O ministro disse que não se sente desconfortável com o fato de ter ajudado a formular o programa de desoneração da folha de pagamento das empresas que foi adotado no primeiro mandato da presidente Dilma e agora está sendo revisto para reduzir os gastos do governo:

— Não me sinto desconfortável em relação à revisão das medidas. Eu defendi a desoneração da folha, mas faz parte da política econômica revisar o que a gente acha que está em nível excessivo.

O ministro admitiu que a alta do dólar pressiona os índices de inflação, mas disse que esse é um efeito restrito e passageiro.

— O câmbio mudou de patamar, mas não saiu do controle. Ele cria efeitos temporários sobre a inflação, mas isso é restritivo porque depois a economia se adapta e se recupera. O governo está atento e mantendo sua política de câmbio flutuante, tomando medidas necessárias dentro da dose adequada.

GRANDES FORTUNAS

Barbosa afirmou que o governo não tem uma meta de câmbio e que o programa de leilões de swap cambial - a chamada ração diária - implementado pelo Banco Central (BC) foi adotado para atenuar os impactos da flutuação da moeda americana no mercado. Ele admitiu que o programa de swap tem um custo para o orçamento da União, mas ressaltou que ele é transparente e aparece no balanço do BC.

O ministro do Planejamento também foi questionado pelo senador Lindbergh Farias (PT-RJ) sobre a possibilidade de o governo passar a tributar grandes fortunas. Num tom afinado com o Ministério da Fazenda, Barbosa afirmou que esse tipo de medida não é tão eficiente e disse que uma alternativa poderia ser a taxação de heranças, doações e transmissão de bens:

— Seria mais eficiente a tributação da transmissão da riqueza do que da riqueza a cada momento — disse ele.

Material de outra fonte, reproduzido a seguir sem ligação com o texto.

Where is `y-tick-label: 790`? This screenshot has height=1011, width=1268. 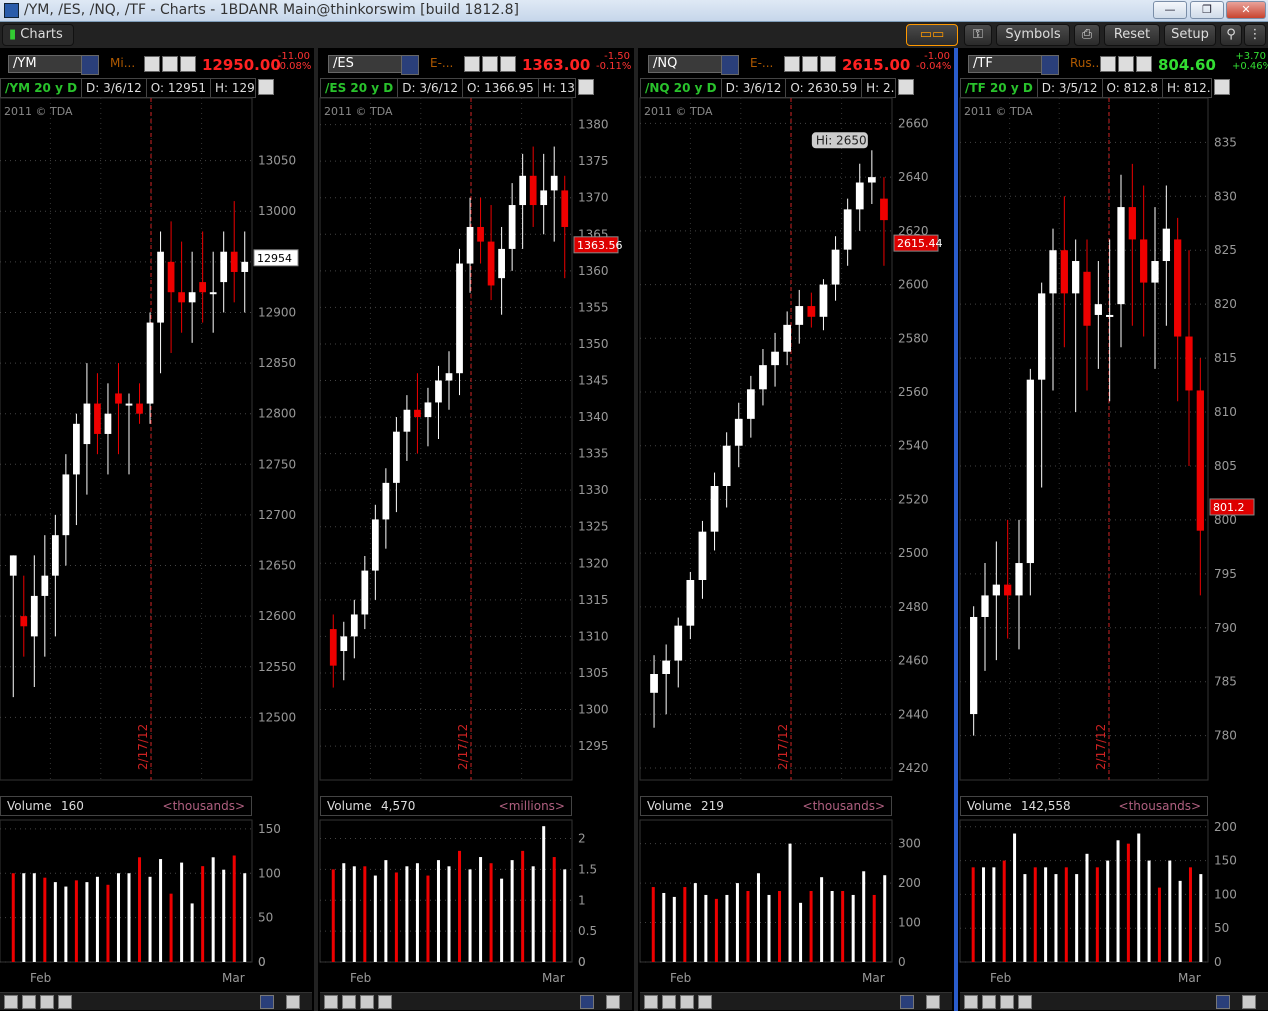
y-tick-label: 790 is located at coordinates (1226, 628).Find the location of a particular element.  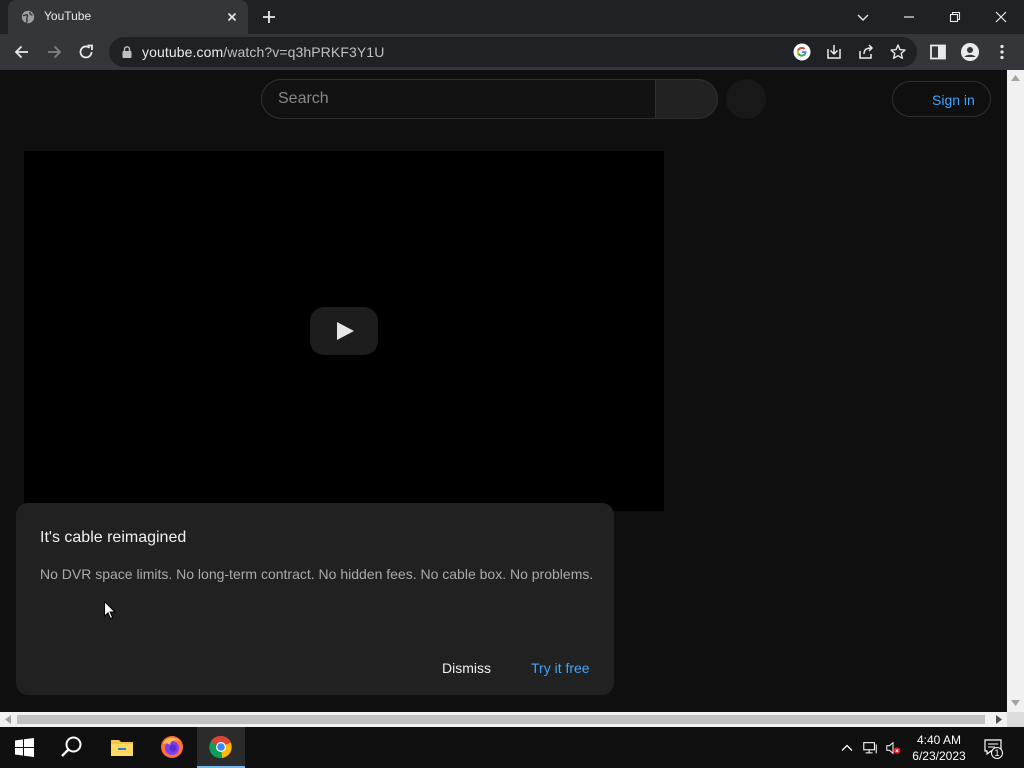

clock-date: 6/23/2023 is located at coordinates (939, 756).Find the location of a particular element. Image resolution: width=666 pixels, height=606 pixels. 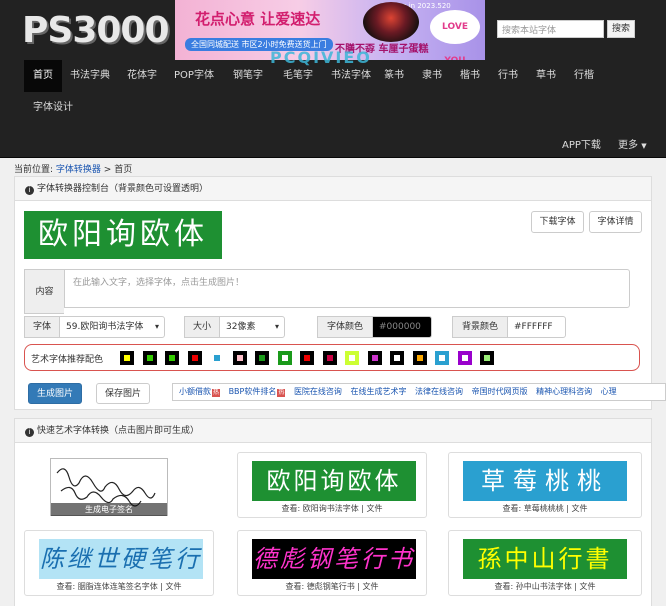

nav-item-font-design: 字体设计 is located at coordinates (53, 108).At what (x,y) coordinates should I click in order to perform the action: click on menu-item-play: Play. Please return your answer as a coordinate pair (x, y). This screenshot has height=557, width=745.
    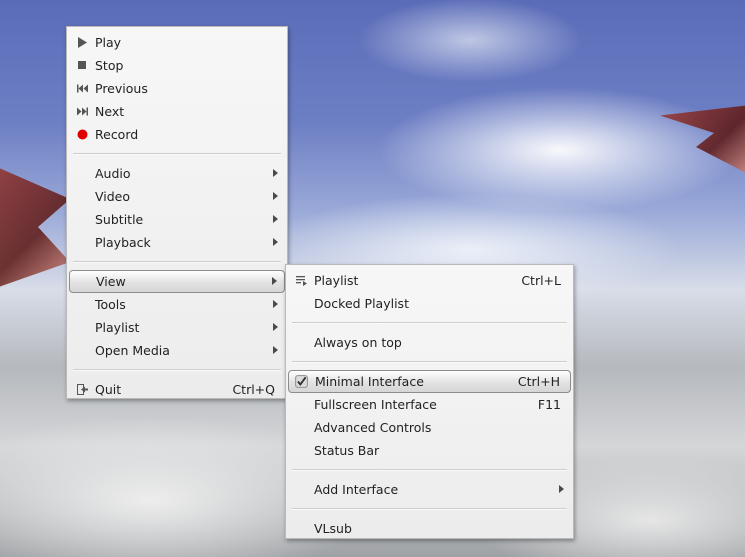
    Looking at the image, I should click on (177, 42).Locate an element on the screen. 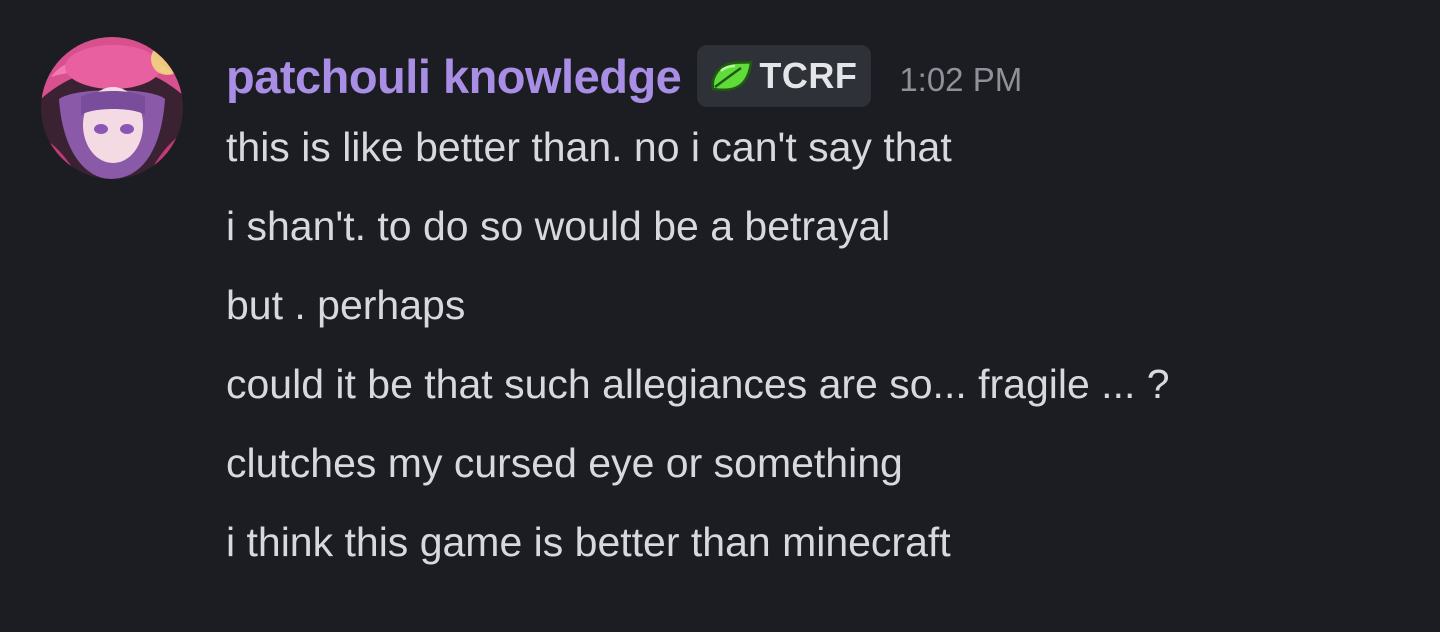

Na conclusão de sua fala na CAE, depois de cinco hora de audiência pública, o ministro afirmou que o desenvolvimento da economia tem altos e baixos e que agora o Brasil está numa ladeira:

— Momentos de dificuldade fazem parte do desenvolvimento. A estrada do desenvolvimento tem altos e baixo. Estamos numa ladeira e não se sobe ladeira em terceira ou quarta marcha. Se sobe de primeira e segunda.

Ele voltou a afirmar que o governo está fazendo ajustes em sua política econômica porque tem a humildade de corrigir que deu errado:

— Como todos os humanos somos falíveis. Temos que ter a humildade de reconhecer o que precisa ser corrigido.